Nigel Hall: My Choice

Artist

Nigel Hall

Exhibition Date

12.03.2026/25.04.2026

Exhibition Location

Annely Juda Fine Art, London

Nigel Hall’s exhibition “My Choice” presents a carefully curated selection of works chosen by the artist himself, tracing the evolution of his practice from the mid-1960s to the present day. Hosted by Annely Juda Fine Art, this marks Hall’s thirteenth solo exhibition with the gallery, continuing a long-standing collaboration that began in 1978.

Originally rooted in landscape, Hall’s practice has consistently drawn inspiration from the natural world. Rather than depicting specific locations, his work evokes the memory and sensation of being within a space. Through abstract and geometric forms, he distills the essential and elemental qualities of landscape. As Hall notes, his work has always been about place, driven by a fascination with how geometry can be perceived within natural environments.

Working across both two-dimensional and three-dimensional media, Hall explores the dynamic relationship between mass and void, presence and absence. In his sculptures crafted from materials such as steel, aluminium, bronze, and birch plywood empty space is not passive but actively shaped and enclosed, becoming as significant as the solid forms themselves.

Drawing plays an equally vital role in Hall’s artistic process. His works on paper, often developed using charcoal and color, reveal a slow and layered approach. Traces of preliminary marks remain visible, grounding the composition, while the depth of black emerges through repeated applications. Color, in turn, reflects both emotional tone and experimental exploration.

A central aspect of Hall’s work is its ability to transform the viewer’s perception of space and volume. As one moves around his sculptures, the relationship between form, scale, and environment shifts continuously. This sensitivity to human perception our awareness of distance, balance, and the vertical and horizontal axes within space runs throughout his oeuvre.

The exhibition opens with an early figurative piece, Lone Figure with Balloon (1965), created during Hall’s time at the Royal College of Art in London. The rhythmic interplay between the figure and the tethered balloon introduces an early exploration of duality a theme that would become central to his work. By the 1970s, Hall’s practice evolved toward abstraction, producing geometrically defined wall sculptures that engage both the physical surface and the spatial dimensions created by painted aluminium elements.

A key example from this period, Black Shoal (1982), reflects the artist’s observation of natural movement, subtly referencing the shifting formations of fish shoals. By the mid-1990s, Hall expanded his sculptural language with birch plywood constructions, introducing more fluid, curvilinear forms. This period also marked a renewed interest in the ellipse, a motif first explored in his 1968 work Soda Lake. These forms rounded, paired, and doubled suggest complementary forces such as emptiness and solidity, stillness and motion, unified within a single structure.

Works from later decades continue to develop these core ideas, incorporating new materials and processes. Color and materiality take on increasing importance, emphasizing the intrinsic qualities of each form and enhancing the dialogue between structure and perception.
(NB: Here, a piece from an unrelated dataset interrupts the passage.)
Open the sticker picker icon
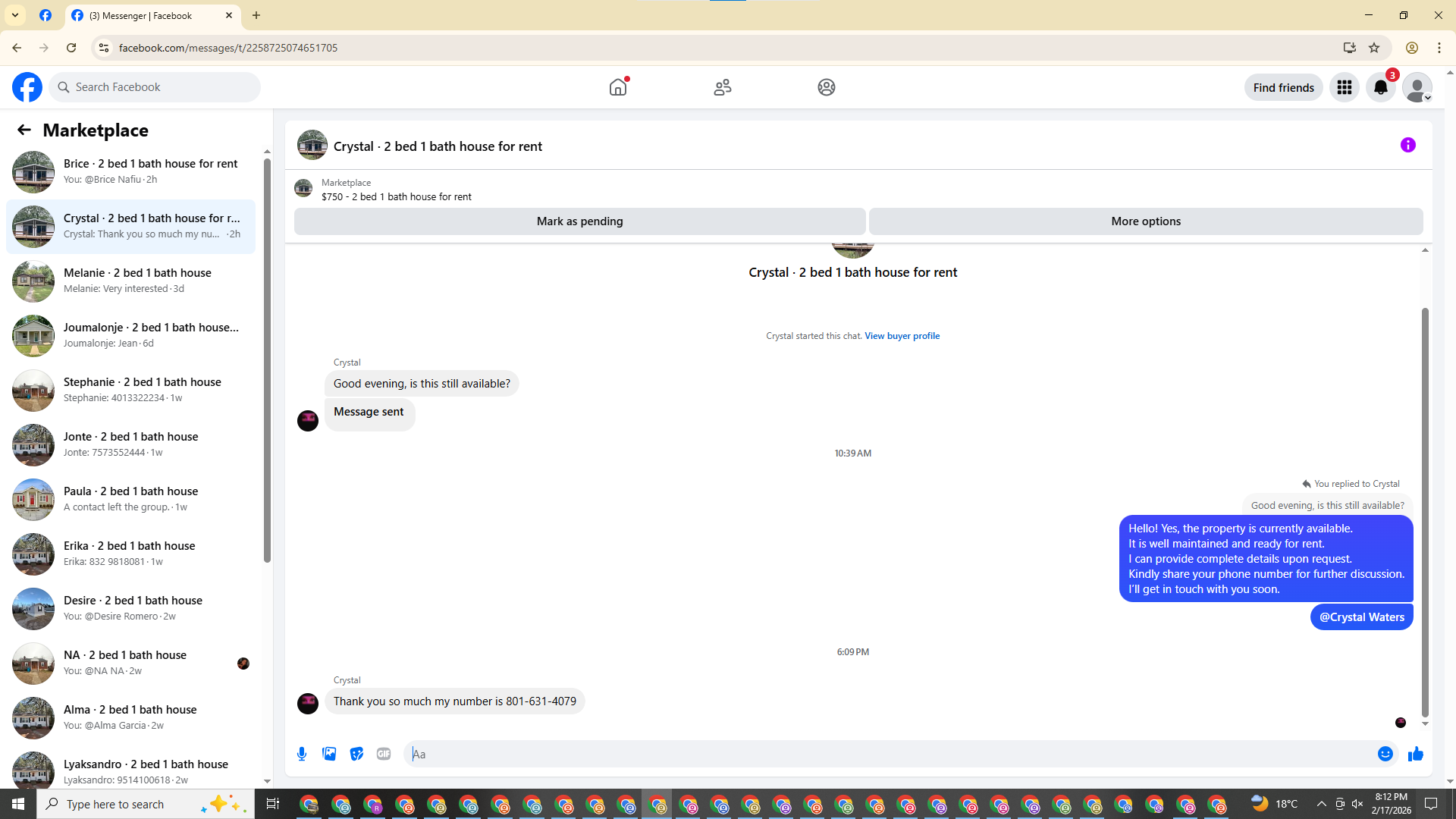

The exhibition culminates in two recent large-scale sculptures presented in the main gallery space: Concavities (2025), a vivid yellow aluminium work exploring concentric elliptical forms, and String Section II (2026), a two-meter-high Corten steel sculpture characterized by flowing, undulating volumes that echo rhythmically through space.
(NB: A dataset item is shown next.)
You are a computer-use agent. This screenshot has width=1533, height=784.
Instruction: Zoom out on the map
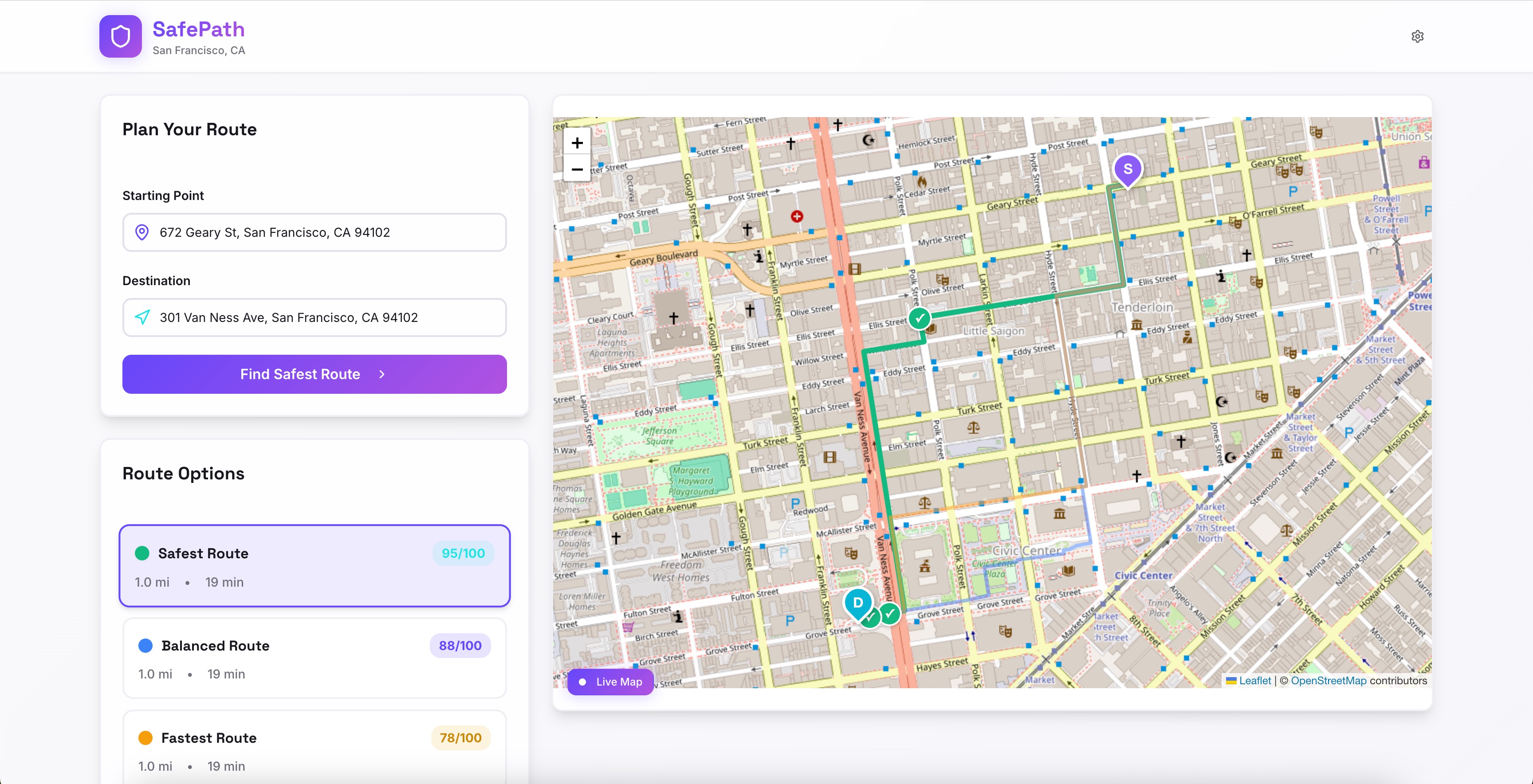[577, 169]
Nigel Hall has exhibited extensively both in the UK and internationally. His career includes major solo exhibitions at institutions such as Towner Gallery in Eastbourne, Yorkshire Sculpture Park, and the Royal Academy in London, alongside international presentations in Paris, Zurich, Mannheim, and Madrid. His works are held in leading public collections worldwide, including Tate, MoMA, the Art Institute of Chicago, the British Museum, and the Musée National d’Art Moderne in Paris.
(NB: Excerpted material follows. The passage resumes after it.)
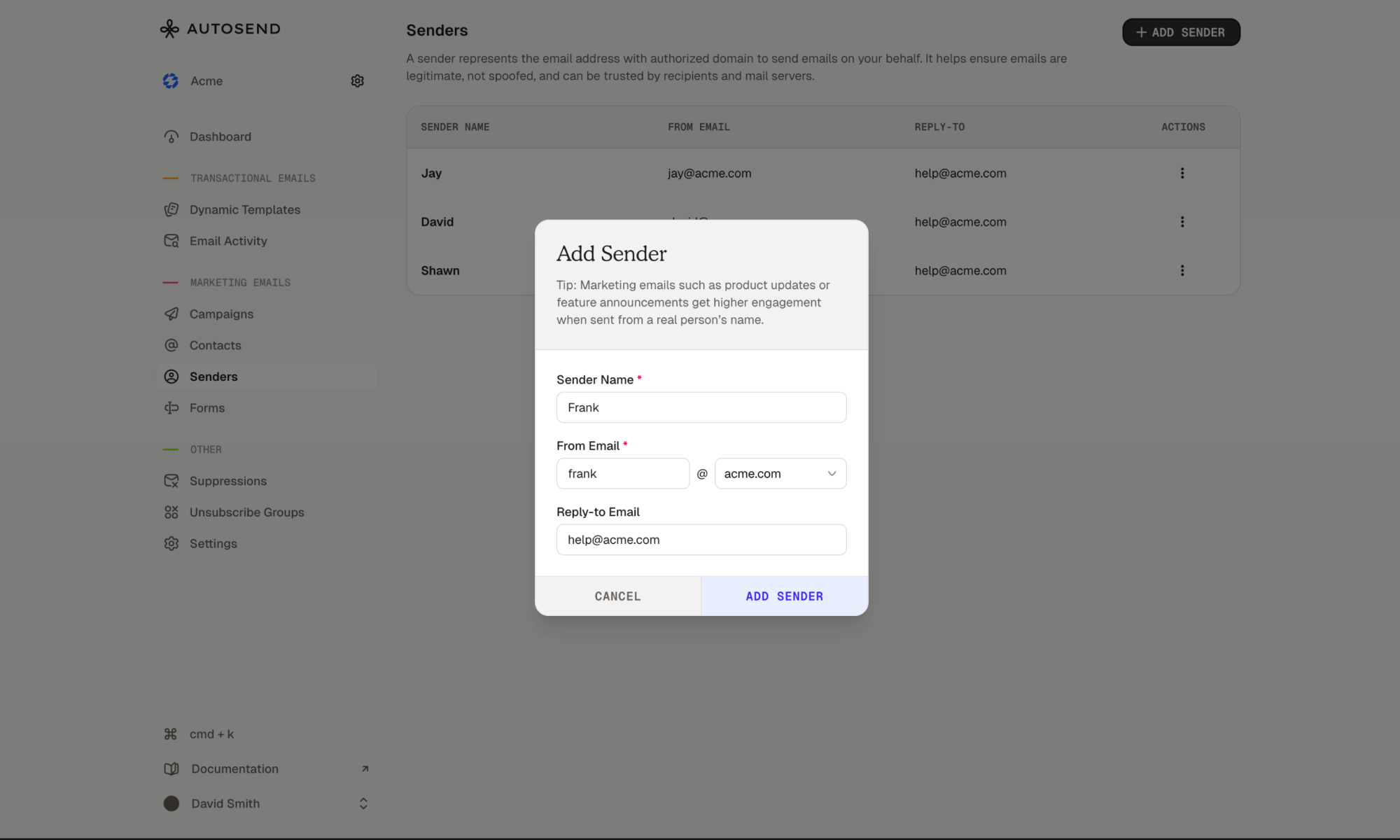Open Dynamic Templates page

click(x=244, y=209)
Born in Bristol in 1943, Hall studied at the West of England College of Art and the Royal College of Art in London. A Harkness Fellowship took him to the United States between 1967 and 1969. His accolades include the Pollock-Krasner Award (1995) and the Jack Goldhill Sculpture Prize at the Royal Academy (2002). He later served as Head of MA Sculpture at Chelsea School of Art and was elected a Royal Academician in 2003. In 2017, he was awarded an Honorary Doctorate from the University of the Arts London.